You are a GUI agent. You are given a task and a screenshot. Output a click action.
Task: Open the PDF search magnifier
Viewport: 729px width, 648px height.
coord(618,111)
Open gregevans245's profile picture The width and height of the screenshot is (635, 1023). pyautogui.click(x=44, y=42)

==

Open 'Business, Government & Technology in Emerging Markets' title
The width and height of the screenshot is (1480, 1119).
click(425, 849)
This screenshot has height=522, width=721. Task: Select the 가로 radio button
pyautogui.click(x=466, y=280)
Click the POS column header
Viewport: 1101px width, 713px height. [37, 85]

* * *

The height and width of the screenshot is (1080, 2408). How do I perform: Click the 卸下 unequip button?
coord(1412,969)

● **What the task asks**
Reproduce verbatim the portion of the data above that begins with the line containing "This screenshot has" and ends with the line containing "Viewport: 1101px width, 713px", including both of those lines.

● **Task response**
This screenshot has height=522, width=721. Task: Select the 가로 radio button
pyautogui.click(x=466, y=280)
Click the POS column header
Viewport: 1101px width, 713px height. [37, 85]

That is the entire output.